Start of Provided records
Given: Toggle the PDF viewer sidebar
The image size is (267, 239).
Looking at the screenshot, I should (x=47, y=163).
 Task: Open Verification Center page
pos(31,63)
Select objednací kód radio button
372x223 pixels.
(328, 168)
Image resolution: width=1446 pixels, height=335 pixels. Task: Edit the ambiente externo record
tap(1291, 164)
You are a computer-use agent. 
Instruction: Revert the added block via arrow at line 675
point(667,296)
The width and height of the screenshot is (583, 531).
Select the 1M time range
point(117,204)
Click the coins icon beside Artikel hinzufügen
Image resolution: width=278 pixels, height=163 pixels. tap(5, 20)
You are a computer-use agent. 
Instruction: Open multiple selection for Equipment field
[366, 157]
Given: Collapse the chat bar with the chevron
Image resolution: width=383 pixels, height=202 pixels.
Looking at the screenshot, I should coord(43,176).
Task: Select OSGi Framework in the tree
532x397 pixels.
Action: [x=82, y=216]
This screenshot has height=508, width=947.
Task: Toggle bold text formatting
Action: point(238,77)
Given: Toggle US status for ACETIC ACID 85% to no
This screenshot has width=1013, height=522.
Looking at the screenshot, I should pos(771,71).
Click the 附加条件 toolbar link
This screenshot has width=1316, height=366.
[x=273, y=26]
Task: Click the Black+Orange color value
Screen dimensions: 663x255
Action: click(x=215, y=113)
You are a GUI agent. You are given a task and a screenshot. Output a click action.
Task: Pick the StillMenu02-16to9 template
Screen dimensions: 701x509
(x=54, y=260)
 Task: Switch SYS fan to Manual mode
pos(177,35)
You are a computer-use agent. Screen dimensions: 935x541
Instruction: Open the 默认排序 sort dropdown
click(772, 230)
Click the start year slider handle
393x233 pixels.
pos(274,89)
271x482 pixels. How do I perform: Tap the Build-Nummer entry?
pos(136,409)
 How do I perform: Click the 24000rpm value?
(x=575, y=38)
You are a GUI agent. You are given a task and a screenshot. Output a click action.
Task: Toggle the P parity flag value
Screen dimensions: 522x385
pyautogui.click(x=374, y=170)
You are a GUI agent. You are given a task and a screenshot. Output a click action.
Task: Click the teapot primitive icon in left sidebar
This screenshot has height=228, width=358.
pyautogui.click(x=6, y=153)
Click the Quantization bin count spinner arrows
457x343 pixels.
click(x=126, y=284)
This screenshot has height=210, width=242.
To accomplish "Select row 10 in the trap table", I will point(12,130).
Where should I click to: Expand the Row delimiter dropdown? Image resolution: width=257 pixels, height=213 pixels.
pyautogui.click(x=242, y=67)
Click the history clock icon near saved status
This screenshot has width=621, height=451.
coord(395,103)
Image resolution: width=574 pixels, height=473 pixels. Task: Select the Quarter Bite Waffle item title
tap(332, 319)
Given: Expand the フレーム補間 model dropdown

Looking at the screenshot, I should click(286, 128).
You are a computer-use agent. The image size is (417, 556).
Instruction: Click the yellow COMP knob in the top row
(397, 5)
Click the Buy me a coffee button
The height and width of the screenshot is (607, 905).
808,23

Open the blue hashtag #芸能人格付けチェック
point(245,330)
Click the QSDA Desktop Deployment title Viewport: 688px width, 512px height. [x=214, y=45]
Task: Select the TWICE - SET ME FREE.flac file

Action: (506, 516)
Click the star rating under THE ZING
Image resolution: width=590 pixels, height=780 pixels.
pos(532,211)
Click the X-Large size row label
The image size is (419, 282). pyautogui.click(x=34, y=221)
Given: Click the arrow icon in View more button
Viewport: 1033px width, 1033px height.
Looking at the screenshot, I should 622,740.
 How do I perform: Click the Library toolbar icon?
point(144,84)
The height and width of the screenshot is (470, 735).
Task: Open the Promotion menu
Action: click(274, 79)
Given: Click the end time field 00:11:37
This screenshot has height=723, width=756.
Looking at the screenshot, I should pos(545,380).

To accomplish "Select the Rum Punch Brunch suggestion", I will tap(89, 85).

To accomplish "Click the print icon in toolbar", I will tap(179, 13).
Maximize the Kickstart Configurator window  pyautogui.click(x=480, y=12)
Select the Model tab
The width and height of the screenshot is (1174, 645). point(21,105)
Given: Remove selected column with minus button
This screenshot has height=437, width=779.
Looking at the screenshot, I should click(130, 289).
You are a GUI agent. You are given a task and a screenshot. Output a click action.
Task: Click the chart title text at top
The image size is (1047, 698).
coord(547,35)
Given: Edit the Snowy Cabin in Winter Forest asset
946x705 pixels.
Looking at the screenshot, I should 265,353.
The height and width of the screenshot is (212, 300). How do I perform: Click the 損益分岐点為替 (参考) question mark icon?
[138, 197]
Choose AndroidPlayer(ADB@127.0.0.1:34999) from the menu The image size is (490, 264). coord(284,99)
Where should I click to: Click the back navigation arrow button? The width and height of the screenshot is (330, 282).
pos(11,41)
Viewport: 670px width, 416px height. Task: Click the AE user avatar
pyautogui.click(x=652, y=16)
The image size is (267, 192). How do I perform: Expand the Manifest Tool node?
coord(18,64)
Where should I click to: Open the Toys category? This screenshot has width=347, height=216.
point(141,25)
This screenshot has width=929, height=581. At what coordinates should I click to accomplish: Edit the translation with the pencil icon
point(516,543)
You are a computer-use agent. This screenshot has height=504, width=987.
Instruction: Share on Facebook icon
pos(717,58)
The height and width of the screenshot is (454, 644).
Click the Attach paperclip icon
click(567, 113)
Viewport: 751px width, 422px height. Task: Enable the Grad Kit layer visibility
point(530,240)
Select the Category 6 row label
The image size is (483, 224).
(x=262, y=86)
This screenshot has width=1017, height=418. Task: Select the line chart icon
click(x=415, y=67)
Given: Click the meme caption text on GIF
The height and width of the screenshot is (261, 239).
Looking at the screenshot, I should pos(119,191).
End of Provided records
**Assignment**
Print the entries exactly.

**Task solution**
Given: Toggle the PDF viewer sidebar
The image size is (267, 239).
Looking at the screenshot, I should (x=47, y=163).
 Task: Open Verification Center page
pos(31,63)
Select objednací kód radio button
372x223 pixels.
(328, 168)
Image resolution: width=1446 pixels, height=335 pixels. Task: Edit the ambiente externo record
tap(1291, 164)
You are a computer-use agent. 
Instruction: Revert the added block via arrow at line 675
point(667,296)
The width and height of the screenshot is (583, 531).
Select the 1M time range
point(117,204)
Click the coins icon beside Artikel hinzufügen
Image resolution: width=278 pixels, height=163 pixels. tap(5, 20)
You are a computer-use agent. 
Instruction: Open multiple selection for Equipment field
[366, 157]
Given: Collapse the chat bar with the chevron
Image resolution: width=383 pixels, height=202 pixels.
Looking at the screenshot, I should coord(43,176).
Task: Select OSGi Framework in the tree
532x397 pixels.
Action: [x=82, y=216]
This screenshot has height=508, width=947.
Task: Toggle bold text formatting
Action: point(238,77)
Given: Toggle US status for ACETIC ACID 85% to no
This screenshot has width=1013, height=522.
Looking at the screenshot, I should pos(771,71).
Click the 附加条件 toolbar link
This screenshot has width=1316, height=366.
[x=273, y=26]
Task: Click the Black+Orange color value
Screen dimensions: 663x255
Action: click(x=215, y=113)
You are a GUI agent. You are given a task and a screenshot. Output a click action.
Task: Pick the StillMenu02-16to9 template
Screen dimensions: 701x509
(x=54, y=260)
 Task: Switch SYS fan to Manual mode
pos(177,35)
You are a computer-use agent. Screen dimensions: 935x541
Instruction: Open the 默认排序 sort dropdown
click(772, 230)
Click the start year slider handle
393x233 pixels.
pos(274,89)
271x482 pixels. How do I perform: Tap the Build-Nummer entry?
pos(136,409)
 How do I perform: Click the 24000rpm value?
(x=575, y=38)
You are a GUI agent. You are given a task and a screenshot. Output a click action.
Task: Toggle the P parity flag value
Screen dimensions: 522x385
pyautogui.click(x=374, y=170)
You are a GUI agent. You are given a task and a screenshot. Output a click action.
Task: Click the teapot primitive icon in left sidebar
This screenshot has height=228, width=358.
pyautogui.click(x=6, y=153)
Click the Quantization bin count spinner arrows
457x343 pixels.
click(x=126, y=284)
This screenshot has height=210, width=242.
To accomplish "Select row 10 in the trap table", I will point(12,130).
Where should I click to: Expand the Row delimiter dropdown? Image resolution: width=257 pixels, height=213 pixels.
pyautogui.click(x=242, y=67)
Click the history clock icon near saved status
This screenshot has width=621, height=451.
coord(395,103)
Image resolution: width=574 pixels, height=473 pixels. Task: Select the Quarter Bite Waffle item title
tap(332, 319)
Given: Expand the フレーム補間 model dropdown

Looking at the screenshot, I should click(286, 128).
You are a computer-use agent. The image size is (417, 556).
Instruction: Click the yellow COMP knob in the top row
(397, 5)
Click the Buy me a coffee button
The height and width of the screenshot is (607, 905).
808,23

Open the blue hashtag #芸能人格付けチェック
point(245,330)
Click the QSDA Desktop Deployment title Viewport: 688px width, 512px height. [x=214, y=45]
Task: Select the TWICE - SET ME FREE.flac file

Action: (506, 516)
Click the star rating under THE ZING
Image resolution: width=590 pixels, height=780 pixels.
pos(532,211)
Click the X-Large size row label
The image size is (419, 282). pyautogui.click(x=34, y=221)
Given: Click the arrow icon in View more button
Viewport: 1033px width, 1033px height.
Looking at the screenshot, I should 622,740.
 How do I perform: Click the Library toolbar icon?
point(144,84)
The height and width of the screenshot is (470, 735).
Task: Open the Promotion menu
Action: click(274, 79)
Given: Click the end time field 00:11:37
This screenshot has height=723, width=756.
Looking at the screenshot, I should pos(545,380).

To accomplish "Select the Rum Punch Brunch suggestion", I will tap(89, 85).

To accomplish "Click the print icon in toolbar", I will tap(179, 13).
Maximize the Kickstart Configurator window  pyautogui.click(x=480, y=12)
Select the Model tab
The width and height of the screenshot is (1174, 645). point(21,105)
Given: Remove selected column with minus button
This screenshot has height=437, width=779.
Looking at the screenshot, I should click(130, 289).
You are a GUI agent. You are given a task and a screenshot. Output a click action.
Task: Click the chart title text at top
The image size is (1047, 698).
coord(547,35)
Given: Edit the Snowy Cabin in Winter Forest asset
946x705 pixels.
Looking at the screenshot, I should 265,353.
The height and width of the screenshot is (212, 300). How do I perform: Click the 損益分岐点為替 (参考) question mark icon?
[138, 197]
Choose AndroidPlayer(ADB@127.0.0.1:34999) from the menu The image size is (490, 264). coord(284,99)
Where should I click to: Click the back navigation arrow button? The width and height of the screenshot is (330, 282).
pos(11,41)
Viewport: 670px width, 416px height. Task: Click the AE user avatar
pyautogui.click(x=652, y=16)
The image size is (267, 192). How do I perform: Expand the Manifest Tool node?
coord(18,64)
Where should I click to: Open the Toys category? This screenshot has width=347, height=216.
point(141,25)
This screenshot has width=929, height=581. At what coordinates should I click to accomplish: Edit the translation with the pencil icon
point(516,543)
You are a computer-use agent. This screenshot has height=504, width=987.
Instruction: Share on Facebook icon
pos(717,58)
The height and width of the screenshot is (454, 644).
Click the Attach paperclip icon
click(567, 113)
Viewport: 751px width, 422px height. Task: Enable the Grad Kit layer visibility
point(530,240)
Select the Category 6 row label
The image size is (483, 224).
(x=262, y=86)
This screenshot has width=1017, height=418. Task: Select the line chart icon
click(x=415, y=67)
Given: Click the meme caption text on GIF
The height and width of the screenshot is (261, 239).
Looking at the screenshot, I should pos(119,191).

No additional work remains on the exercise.